O suplemento se aventura pelos molhos, em matéria de capa. A chamada: “aprenda a preparar em casa bases como a de carne e a de maionese, o creme de chantili e os molhos brancos e de tomate”.

Os molhos são o assunto central da cozinha clássica, aquela antes da nouvelle cuisine, que praticamente os eliminou, reduzindo-os a coulis e concentrados. Escoffier dizia que o chef saucier era o “químico esclarecido” da cozinha. Não era para menos, a cozinha francesa produziu, ao longo de sua história, mais de 400 molhos e ao conhece-los o chef merecia mesmo o título de “esclarecido” ou enciclopédico. Quando chegou Hervé This, este reduziu essa parafernália toda a um conjunto de 23 fórmulas. Para ele, as emulsões, por exemplo, são todas iguais: bernaise, maionese, mousse de chocolate...

Tudo isso para dizer que, para falar de molhos, é preciso ter uma certa compreensão do seu universo, especialmente como estão organizados em famílias segundo seus princípios construtivos. É, infelizmente, o que falta à matéria do Comida. Por isso mesmo chama genericamente de “base” (“fond”) maionese, chantilly... E, como sempre, o jornal se coloca como isento: quem ensina a preparar os molhos são os chefs do bufê Les Amis.

Não sei se encomendaria algo a um bufê desses, pois quando se lê cada receita vai se tropeçando em coisas, do meu ponto de vista, inadmissíveis. Molho branco é apresentado como bechamel. Mas de onde tiraram que o molho bechamel leva leite, farinha, manteiga, noz moscada e.... parmesão!!? É realmente um escândalo essa receita. Escoffier já havia restaurado o bechamel mas ele caiu na vida de novo e deu nisso ai: um “molho” que só serve para gratinar pratos de uma tradição culinária prá lá de superada e decadente.

O seu molho de tomates frescos leva manteiga? O meu não, mas o de Comida leva. Maionese é o mesmo que aioli? Não é. Mas para Comida o segundo não passa de uma maionese aromatizada com alho. Molho barbecue com katchup? Eu passo.

Caldo de carne com ossos, redução intensa. Sim, este é o unico “fundo” que a matéria traz. Os demais molhos não são “fundos”. Fernand Point, o mestre de todos os artífices da nouvelle cuisine, dizia: “A cozinha não é invariável como uma fórmula do Codex. Mas é preciso evitar mudar as bases essenciais”. Sobre essas dizia: “Eu acredito, do fundo do coração, que se vai ao fundo [“fond”, que sempre usava no singular] dos molhos como ao fundo dos poços: é lá que está a verdade”.

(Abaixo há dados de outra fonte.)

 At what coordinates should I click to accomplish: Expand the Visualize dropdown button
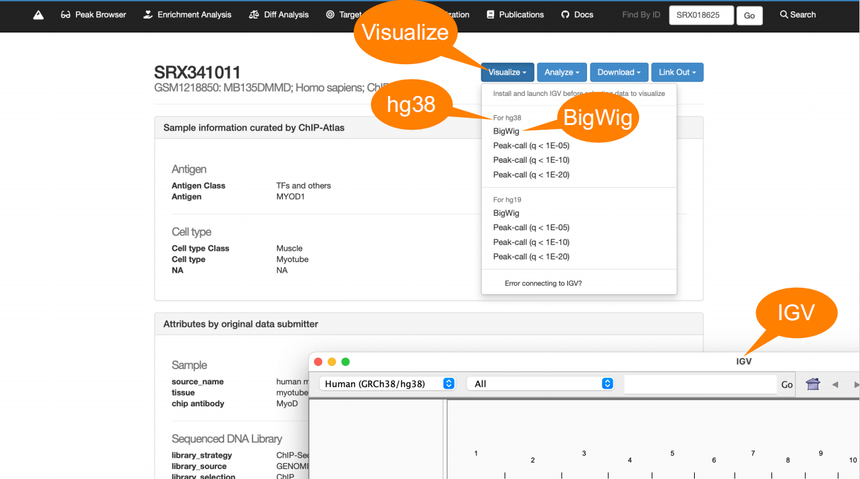(x=507, y=72)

A matéria de Comida em nada ajuda o leitor a compreender o complexo mundo dos molhos. Apenas o introduz na babel da cozinha que se pratica naquele bufê onde se foi buscar os chefs consultores do jornal. A verdade, está mais no fundo.

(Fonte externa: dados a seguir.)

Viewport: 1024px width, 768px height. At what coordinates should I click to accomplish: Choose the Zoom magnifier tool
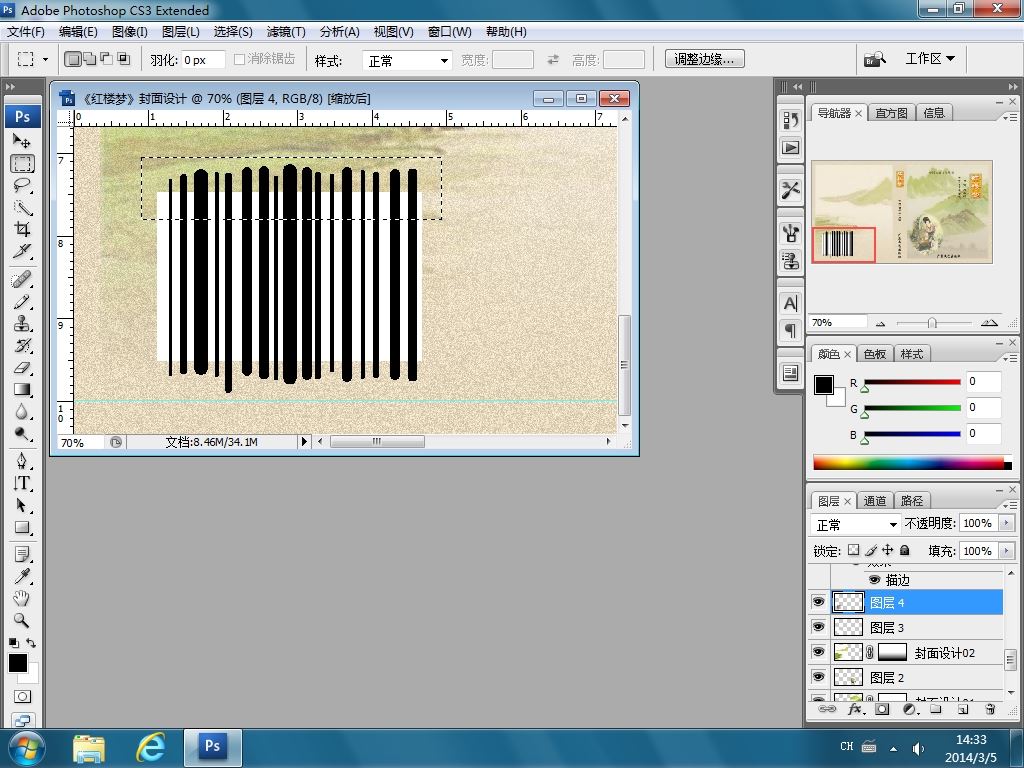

Outra matéria incompreensível é sobre a “Ultima ceia” para lembrar os cem anos do naufrágio do Titanic. Um pouco mórbido, não? Pois bem, o The Galley vai recordar o evento reproduzindo o “cardápio da primeira classe” (deve ser porque só comove mesmo é o afogamento destes). Não há texto, só 3 receitas: uma da primeira classe, outra da segunda classe e um outra da terceira classe. Mas não haviam prometido da “primeira classe”? E dai, você lê a receita da sopa de legumes da terceira classe e constata, como ingrediente, a mandioquinha! Você acredita? Eu não.

Josimar sugere o Fishbar, um restaurante com cara de bar onde se trabalha peixes. Parece bacana. Você pode aproveitar para tomar os vinhos ditos “minerais” que a Alexandra Corvo sugere hoje, focando no Loire.

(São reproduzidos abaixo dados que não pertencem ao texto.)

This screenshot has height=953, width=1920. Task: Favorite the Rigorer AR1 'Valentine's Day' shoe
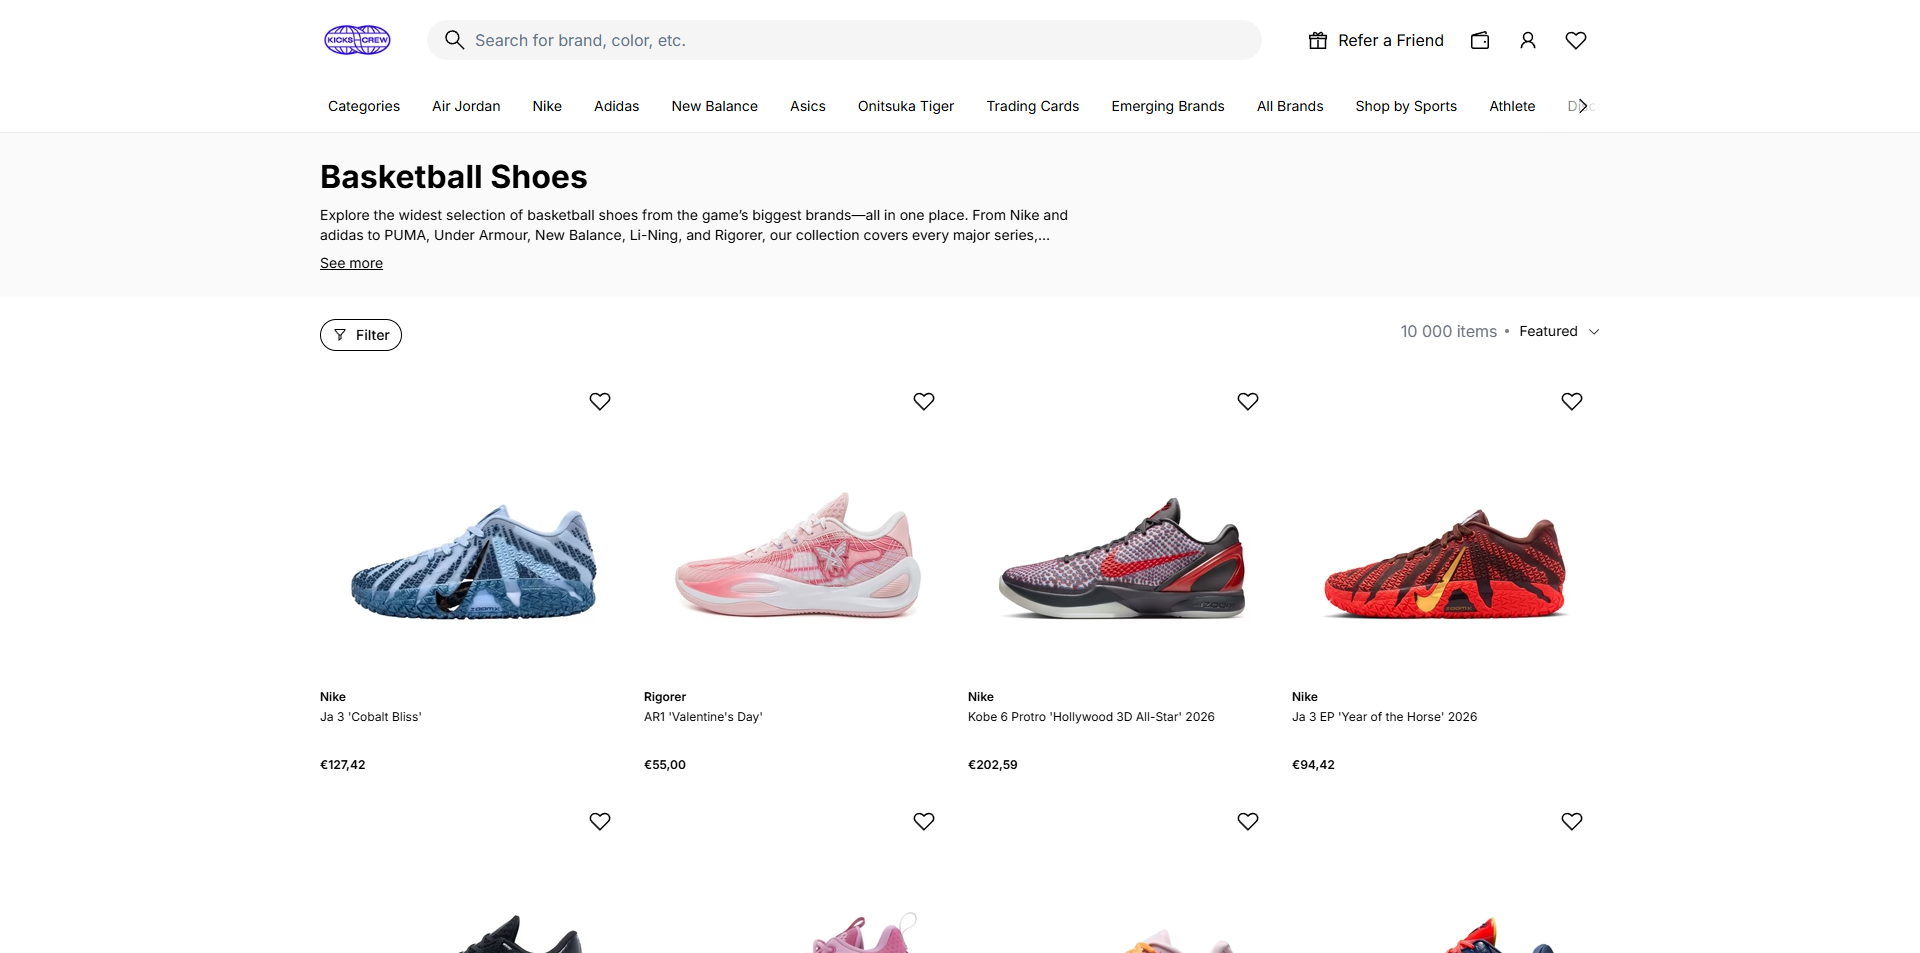924,401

Gostei mesmo foi da cronica da Nina Horta evocando o Quimet & Quimet, sobre o qual escrevi aqui, que me deu saudades. É, de fato, um lugar maravilhoso onde as latarias cumprem um papel central. Os espanhóis adoram essa forma de conserva e o Quimet tem uma coleção seleta de latas - especialmente de frutos do mar - excepcional.

Não são latas com o “que há de melhor no mundo inteiro”, mas quase só espanholas. E o Quimet da terceira geração me explicou que as latas são como garrafas de vinho, sendo que algumas ficam melhores envelhecidas. Ele deve saber o que diz, da perspectiva de um século.

2 comentários:

Julien disse...

a verdade Doria: poucos se da o trabalho de fazer molhos base, porque poucos sabem... O mais triste na minha opiniao: as pessoas publicar essas coisas sem verificar.

E tambem, pessoas hoje se dizem criadores, e fica na moda de nao respeitar as tradicoes culinarias. Quer fazer um maionese com alho?? perfeito, mas nao chama la de aioli e sim de maionese com alho.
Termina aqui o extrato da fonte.